Sobre ‘La instancia subversiva’ de Carolina Meloni

Este sábado 8 de marzo, en la manifestación, le regalé a mi amiga Maria un libro por su cumpleaños. «Te he condenado a cargarlo todo el día», le dije entre risas, «así que si quieres nos lo vamos turnando». Lo que en un primer momento parecía una condena fue cargándose de sentido y empecé a pensar que, en realidad, todas las compañeras llevaban un libro refugiado bajo sus abrigos y chubasqueros, como también debía llevarlo Gradiva bajo su túnica mientras paseaba.

Algunas no vinimos al mundo con un libro bajo el brazo sino tuvimos que ir, poco a poco, creando y surcando un huequito entre axila y torso. Pico y pala fui(mos) haciendo crecer la cavidad, no solo en tamaño sino también en complejidad, y sin que ésta respondiera a ningún molde ni intencionalidad, como por azar, algunos libros empezaron a adaptarse mejor al contorno del recién nacido hoyo. Las siluetas coincidían a la perfección, se amoldaban sin forzar, en mi caso, cuando se trataba de libros escritos por mujeres y disidencias. 

Así es como me convertí en feminista leyendo. Con esto no quiero decir ni que leer a ciertas autoras te convierta en feminista ni que solo puedas ser feminista si conoces detalladamente la literatura y la teoría feminista. Afirmar una u otra excluiría una cantidad tal de realidades…  Pero yo me convertí en feminista leyendo, no puedo contarlo de otra forma, y esto significa que, a lo largo de todos estos años, he ido amando con mayor o menor intensidad a diferentes escritoras en las que pienso con emoción cada 8M.

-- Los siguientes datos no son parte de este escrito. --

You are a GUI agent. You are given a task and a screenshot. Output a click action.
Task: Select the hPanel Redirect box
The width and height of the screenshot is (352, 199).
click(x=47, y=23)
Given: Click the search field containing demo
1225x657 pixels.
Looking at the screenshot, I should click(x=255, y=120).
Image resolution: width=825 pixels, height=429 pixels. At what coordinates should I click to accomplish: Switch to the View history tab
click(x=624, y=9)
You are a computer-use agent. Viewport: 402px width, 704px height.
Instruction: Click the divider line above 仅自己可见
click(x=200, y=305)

Al referirme a un amoldamiento no forzoso de ciertos libros a mi agujero tomo prestado de Sara Ahmed su descripción de cómo las instituciones «se forman por medio de las acciones habituales de los cuerpos» y, a su vez, los cuerpos se forman por medio de la pertenencia a las instituciones. La realidad está dada, dice, al convertirse en fondo, al darse por sentada. A la vez que la forma de nuestro huequito nos hace amar/acoger con suavidad determinadas cosas, la cavidad se edifica mediante una historia personal de amores/elecciones. Nuestro cuerpo es formado y formante al mismo tiempo —Catherine Malabou diría que es plástico. 

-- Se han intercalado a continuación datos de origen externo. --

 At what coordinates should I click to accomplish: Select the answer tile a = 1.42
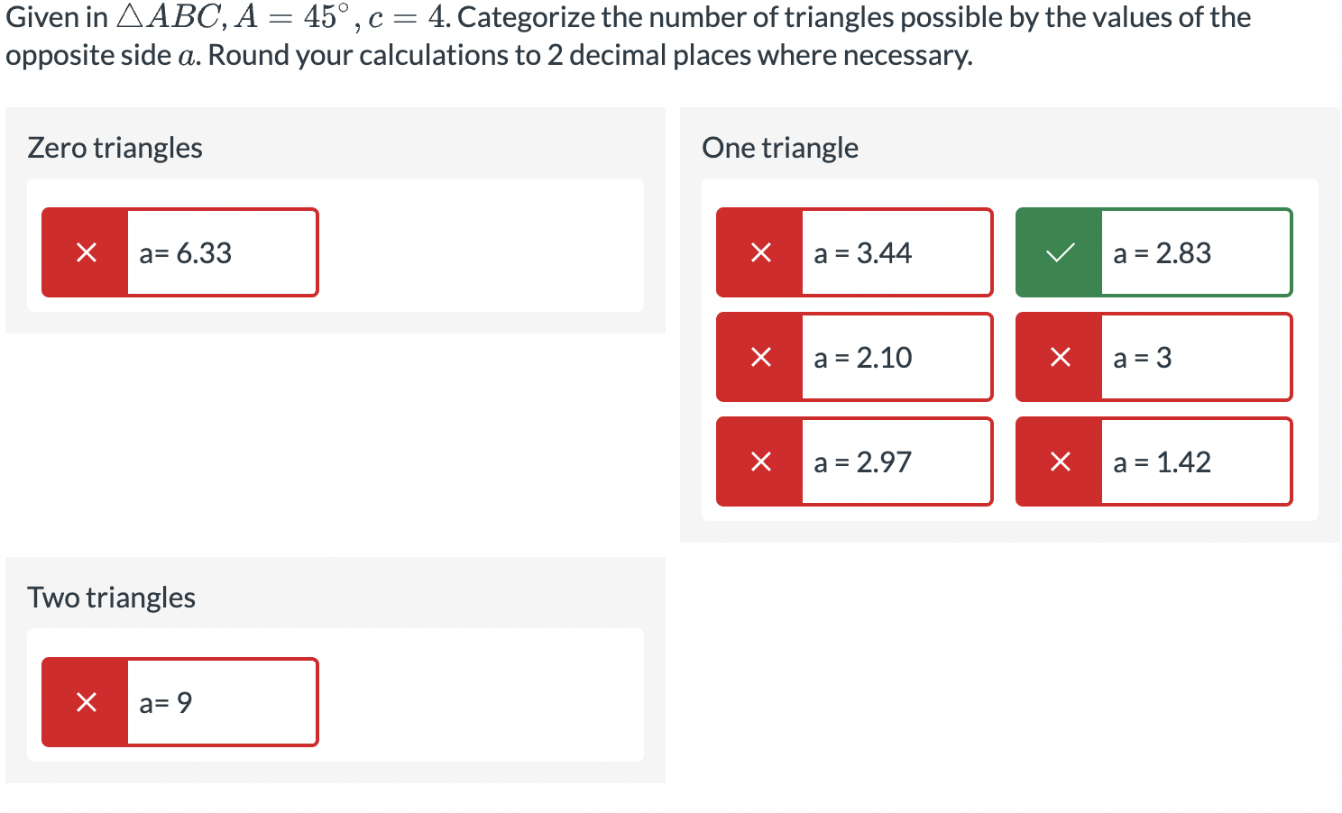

Y si la dedicación a la literatura y la filosofía feminista es un darle forma a un hueco formante mediante una orientación amorosa hacia ciertas escritorias y citas, hay algo muy excitante en asomarse al espacio entre la axila y el torso de otra para después dirigir la mirada al propio y descubrir que se asemejan. Esto me sucede con Carolina Meloni. Quise pensar que las cavidades de todas aquellas paseantes estarían revestidas de paredes parecidas, que hablarían la misma lengua –¿o, en mi caso, yo hablo la suya o querría ser capaz de hablarla o de caminar tras ella?–, y que estimarían como yo lo hice esos días  La instancia subversiva. Decir lo femenino ¿es posible? (Akal, 2025) que es el libro que, entre una y otra, Maria y yo portamos este sábado por las calles de Madrid.

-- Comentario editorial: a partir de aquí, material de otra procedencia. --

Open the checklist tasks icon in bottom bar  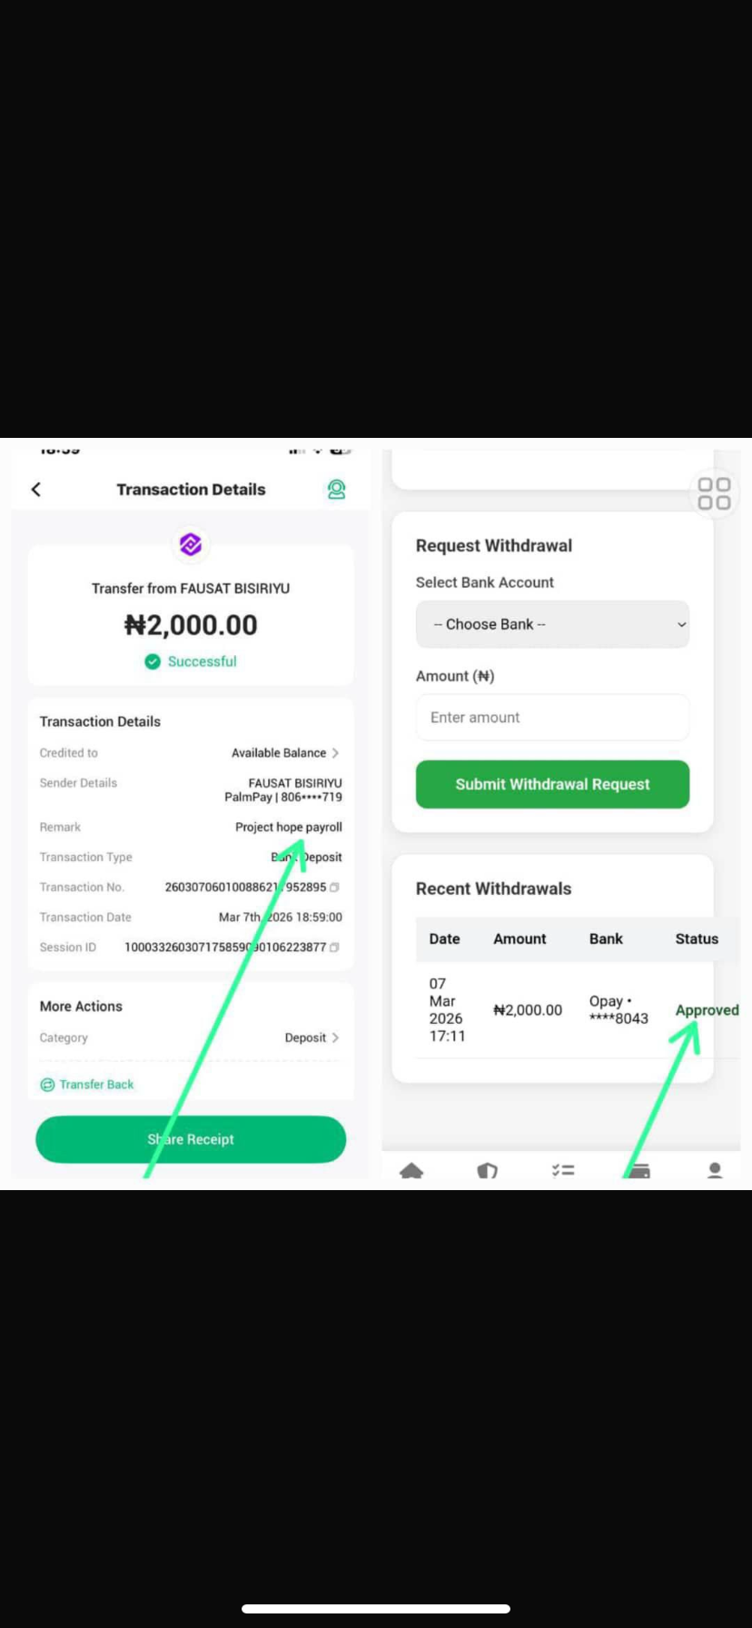pyautogui.click(x=563, y=1170)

La instancia subversiva es un libro exigente y precioso, filosófico y bello, una combinación a la que la autora ya nos tiene acostumbradas. Y es que el diálogo con el tipo de escritura que pensadoras como Luce Irigaray, Hélène Cixous o Monique Wittig llevaron a cabo en los años 70 y 80, está presente mediante la exploración con el sonido, la grafía o el ritmo del lenguaje con el objetivo de instituir formas-otras. Lo que en ese momento se dio por llamar la escritura femenina, vuelve en este texto sin desvinculación posible de la sexualidad, la clase y, especialmente, la raza: premisas-otras. Lo que se busca es entonces lo otro, que a la vez cimiento excluido, del (blanco y misógino) edificio metafísico. Debemos estar preparadas para presenciar en este texto —con entreactos, hendiduras y rajaduras incluidas—, nos advierte Meloni, una «contra-trama» (p.18).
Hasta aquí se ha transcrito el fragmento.